Sir John Vickers led the 2011 report that spawned ringfencing © Andrew Harrer/Bloomberg

Sir Paul Tucker

Sir Paul Tucker chaired the G20 group that designed the bail package © Martha Stewart

Sir John Vickers, who led the 2011 report spawning ring fencing, said the Skeoch report’s apparent treatment of “resolution” as an alternative to ring fencing was “puzzling”. Keith Skeoch and his fellow experts suggested that a bank could be barred from ringfencing if the Treasury and regulators believed it could be “dissolved” with minimal impact and that its resilience would not be harmed by the integration of its trade and retail activities.

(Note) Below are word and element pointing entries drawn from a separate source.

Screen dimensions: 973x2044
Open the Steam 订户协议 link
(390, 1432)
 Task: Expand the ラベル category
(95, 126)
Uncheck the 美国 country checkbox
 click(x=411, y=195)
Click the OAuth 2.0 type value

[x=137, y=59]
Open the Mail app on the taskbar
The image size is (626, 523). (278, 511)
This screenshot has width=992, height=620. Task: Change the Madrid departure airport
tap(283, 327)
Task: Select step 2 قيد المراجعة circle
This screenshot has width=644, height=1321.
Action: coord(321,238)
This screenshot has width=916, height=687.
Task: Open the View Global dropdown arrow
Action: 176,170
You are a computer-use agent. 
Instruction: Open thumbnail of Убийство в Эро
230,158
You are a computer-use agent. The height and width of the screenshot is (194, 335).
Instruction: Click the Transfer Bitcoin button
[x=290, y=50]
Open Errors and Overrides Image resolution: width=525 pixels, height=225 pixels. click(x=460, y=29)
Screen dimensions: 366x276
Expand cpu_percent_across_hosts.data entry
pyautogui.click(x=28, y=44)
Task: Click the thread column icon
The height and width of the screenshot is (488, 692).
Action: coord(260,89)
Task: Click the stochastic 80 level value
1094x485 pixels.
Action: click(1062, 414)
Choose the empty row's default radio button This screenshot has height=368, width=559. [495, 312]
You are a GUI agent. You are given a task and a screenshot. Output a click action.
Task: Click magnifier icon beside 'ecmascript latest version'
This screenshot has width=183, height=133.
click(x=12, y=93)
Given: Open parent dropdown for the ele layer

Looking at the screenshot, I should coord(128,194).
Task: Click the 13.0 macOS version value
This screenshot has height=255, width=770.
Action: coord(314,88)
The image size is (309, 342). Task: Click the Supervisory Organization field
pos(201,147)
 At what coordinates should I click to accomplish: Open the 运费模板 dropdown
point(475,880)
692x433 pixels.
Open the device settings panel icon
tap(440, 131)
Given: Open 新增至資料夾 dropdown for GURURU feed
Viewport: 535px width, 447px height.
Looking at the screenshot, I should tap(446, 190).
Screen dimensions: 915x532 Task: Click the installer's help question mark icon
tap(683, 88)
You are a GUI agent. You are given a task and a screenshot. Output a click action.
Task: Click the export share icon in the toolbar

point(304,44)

“If a bank is big and complicated enough to be in the regime, it doesn’t seem likely that it can be solved just like that. If the threshold is never reached [for exclusion], why have the power?” Vickers said, adding that ring fencing improved the resolvability of banks because they were already neatly divided into separate parts.

More broadly, Vickers – who is now a professor of economics at All Souls College, Oxford – said minimizing the damage from bank failures “was just one of the many reasons we went for ring fencing in 2011”. of retail banking trading divisions, which they said required a more sedate approach, and to impose separate governance structures on companies that are inherently different.

It has been a costly and painful journey for the UK banking sector. HSBC alone has spent £1.5bn separating the governance, financing and operations of its UK retail bank from the rest of its operations. Smaller banks, including Marcus of Goldman Sachs, have argued that the regime is effectively imposing a £25bn cap on their deposits, as the cost of doing business skyrockets once that threshold is crossed.

A spokesperson for the Skeoch panel said that “the ring fencing regime is worth sticking to right now, but needs to be more adaptable to better serve customers and address future risks” and it needs to be better be matched to the solution.

“Over time, the gap that develops between ring fencing and resolution regimes is likely to widen,” the spokesperson said, adding that the resolution regime “is now catching up with ring fencing by providing a more comprehensive solution” to ensure that banks can fail safely.

The Treasury said: “We welcome the independent panel’s comprehensive set of recommendations and will establish a task force with the Bank of England to review the options recommended by the panel and will publish a response from the government later this year.”